_INSTRUCCIONES:_
1/ En el texto sobre Mula y Dolor y gloria, ¿cómo se llama el veterano director de cine que interpreta Antonio Banderas?
2/ Prosigue el texto sobre Mula y Dolor y gloria a partir de su última frase.

_TEXTO DE LECTURA:_

El examen de conciencia, el (auto)homenaje desencantado, el contagio de la realidad en la ficción, el enfrentamiento al pasado vital y cinematográfico... Aunque sean dos películas aparentemente muy alejadas, Mula, de Clint Eastwood, y Dolor y gloria, de Pedro Almodóvar, coinciden al mostrarnos a dos grandes cineastas a corazón abierto, dispuestos a compartir una confesión existencial con los espectadores que han seguido de cerca sus trayectorias. El director estadounidense esboza esa reflexión filmando su propio cuerpo magullado por el paso del tiempo, mientras que el manchego se desdobla en un protagonista encarnado por un extraordinario Antonio Banderas. Eastwood y Almodóvar no esconden sus pecados y debilidades, pero nos piden compasión por sus personajes, por sí mismos. Ambos filmes, que sobresalen entre los estrenos de este 2019, alcanzan una madurez redentora.

El relato autobiográfico de Dolor y gloria es el de un cineasta sereno, que ya no parece necesitar de los golpes de efecto melodramáticos, de las represalias morales, de las salidas de tono o del barroquismo formal de antaño para construir una obra deslumbrante, de una emotividad serena. No cabe duda de que el personaje de Salvador Mallo (Banderas), un veterano director de cine aquejado de múltiples dolencias físicas (y existenciales) que se siente incapaz de seguir rodando, es un alter ego de Almodóvar, hasta el punto de compartir con él look estético y habitar en una casa idéntica a la del director manchego en Madrid. Sin embargo, el juego de espejos que traza la película (que nos habla del cine dentro del cine, pero, sobre todo, de la creación como salvación vital, como exorcismo de los fantasmas del pasado) va mucho más allá del onanismo y de las anecdóticas coincidencias entre realidad y ficción. Cierto que siguen abundando las citas (y autocitas) a otros filmes, libros, pinturas o canciones, pero el cineasta español sublima y sintetiza su universo vital, que es solo el punto de partida creativo, tal y como ha explicado en sus notas sobre la película: «Al principio me tomé como referencia a mí mismo pero una vez que empiezas a escribir la ficción establece sus reglas y se independiza del origen... la realidad me proporciona las primeras líneas pero el resto tengo que inventarlas yo, por lo menos ese es el juego al que me gusta jugar».

_INFORMACIÓN REGISTRADA:_

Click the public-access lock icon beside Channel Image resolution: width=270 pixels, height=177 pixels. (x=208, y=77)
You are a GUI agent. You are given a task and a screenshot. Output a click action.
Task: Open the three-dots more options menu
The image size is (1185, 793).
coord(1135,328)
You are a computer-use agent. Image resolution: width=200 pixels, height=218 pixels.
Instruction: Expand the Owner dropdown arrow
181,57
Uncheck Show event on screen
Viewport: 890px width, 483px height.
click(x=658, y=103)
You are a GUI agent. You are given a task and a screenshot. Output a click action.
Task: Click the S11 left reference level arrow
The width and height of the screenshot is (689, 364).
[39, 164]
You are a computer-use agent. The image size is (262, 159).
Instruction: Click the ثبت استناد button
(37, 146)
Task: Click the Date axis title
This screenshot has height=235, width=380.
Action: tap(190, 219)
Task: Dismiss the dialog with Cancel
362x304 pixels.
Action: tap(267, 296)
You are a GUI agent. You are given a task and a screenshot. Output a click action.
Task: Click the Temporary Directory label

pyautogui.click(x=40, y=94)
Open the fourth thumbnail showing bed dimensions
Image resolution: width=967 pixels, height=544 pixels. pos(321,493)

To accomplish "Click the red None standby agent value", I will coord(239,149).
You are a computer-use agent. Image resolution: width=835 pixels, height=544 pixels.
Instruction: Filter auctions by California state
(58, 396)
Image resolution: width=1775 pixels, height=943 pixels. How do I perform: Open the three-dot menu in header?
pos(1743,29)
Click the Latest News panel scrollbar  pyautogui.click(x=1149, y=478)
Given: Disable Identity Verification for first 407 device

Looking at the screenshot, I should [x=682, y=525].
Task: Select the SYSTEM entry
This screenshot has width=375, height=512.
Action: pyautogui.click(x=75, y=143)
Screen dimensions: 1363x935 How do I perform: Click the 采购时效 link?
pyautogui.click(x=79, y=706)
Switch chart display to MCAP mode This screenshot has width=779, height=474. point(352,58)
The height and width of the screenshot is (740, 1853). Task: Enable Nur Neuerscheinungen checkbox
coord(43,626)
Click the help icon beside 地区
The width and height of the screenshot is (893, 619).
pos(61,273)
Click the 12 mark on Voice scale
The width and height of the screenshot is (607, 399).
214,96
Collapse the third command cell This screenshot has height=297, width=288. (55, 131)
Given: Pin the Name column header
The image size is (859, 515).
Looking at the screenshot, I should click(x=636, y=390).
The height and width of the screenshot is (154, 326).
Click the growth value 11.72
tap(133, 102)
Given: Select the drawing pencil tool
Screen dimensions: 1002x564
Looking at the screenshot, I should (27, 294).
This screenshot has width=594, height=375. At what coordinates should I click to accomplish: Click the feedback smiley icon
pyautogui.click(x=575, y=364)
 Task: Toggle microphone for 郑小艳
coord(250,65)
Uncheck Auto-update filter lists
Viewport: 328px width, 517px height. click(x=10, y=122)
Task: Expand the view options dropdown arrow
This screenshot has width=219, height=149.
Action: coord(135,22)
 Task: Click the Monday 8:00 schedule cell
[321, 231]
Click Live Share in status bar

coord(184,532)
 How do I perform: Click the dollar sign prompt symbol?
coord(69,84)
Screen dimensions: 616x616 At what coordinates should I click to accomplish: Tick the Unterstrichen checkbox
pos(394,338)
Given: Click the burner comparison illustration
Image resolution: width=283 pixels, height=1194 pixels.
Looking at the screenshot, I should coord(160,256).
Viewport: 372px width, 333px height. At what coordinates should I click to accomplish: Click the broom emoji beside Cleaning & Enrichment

_RESULTADOS POR TAREA:_
1/ Salvador Mallo.

2/
Situada en un presente de claroscuros (los del protagonista) y de colores vivos (los de las obras de arte y objetos de diseño pop que le rodean), Dolor y gloria vuelve una y otra vez a un pasado evocador (la infancia luminosa de los sesenta en la zona de las cuevas de Paterna) o angustioso (los ochenta de «la movida» trufados de droga, éxitos y amor, que nunca vemos en imágenes) dando lugar a una estructura rica en capas de sentido que fluye con inusitada naturalidad gracias a la precisión del montaje de Teresa Font. La mirada desubicada y madura de Salvador Mallo, que vive afligido en un estado de duermevela, es la que guía una trama mínima en la que recuerdos, sueños y fotogramas son indistinguibles y en la que la voz en off del narrador aparece y desaparece, casi como un capricho de su memoria. La película es, por tanto, un ensayo antes que un drama o una comedia, pero ello no le resta frontalidad, sencillez y emotividad. Quizás porque Almodóvar enriquece su sofisticada autoficción, su estudio tortuoso sobre la creación artística, con elementos de la cultura popular y rural que tan bien retrató en Volver y porque logra que una película masculina (Banderas interpreta el mejor papel de su carrera, pero también brillan Asier Etxeandia y Leonardo Sbaraglia) sea también femenina (los memorables personajes secundarios de Penélope Cruz y Julieta Serrano).

Si bien Dolor y gloria no sorprende ni por su temática (es la tercera vez que el director manchego cuenta con un cineasta como protagonista tras la apasionada La ley del deseo y la oscura La mala educación) ni por sus sonidos e imágenes (Almodóvar sigue contando con dos colaboradores fieles: el músico Alberto Iglesias y el director de fotografía José Luis Alcaine), lo cierto es que estamos ante una exquisita obra de síntesis, ante una película íntima que destila las esencias del autor español (el deseo, la muerte, la creación, la pasión, la memoria) sin necesidad de levantar la voz, con la inteligencia y la elegancia de quien domina con sabiduría su oficio y ya no debe rendir cuentas a nadie. Un Almodóvar, en definitiva, en estado de gracia.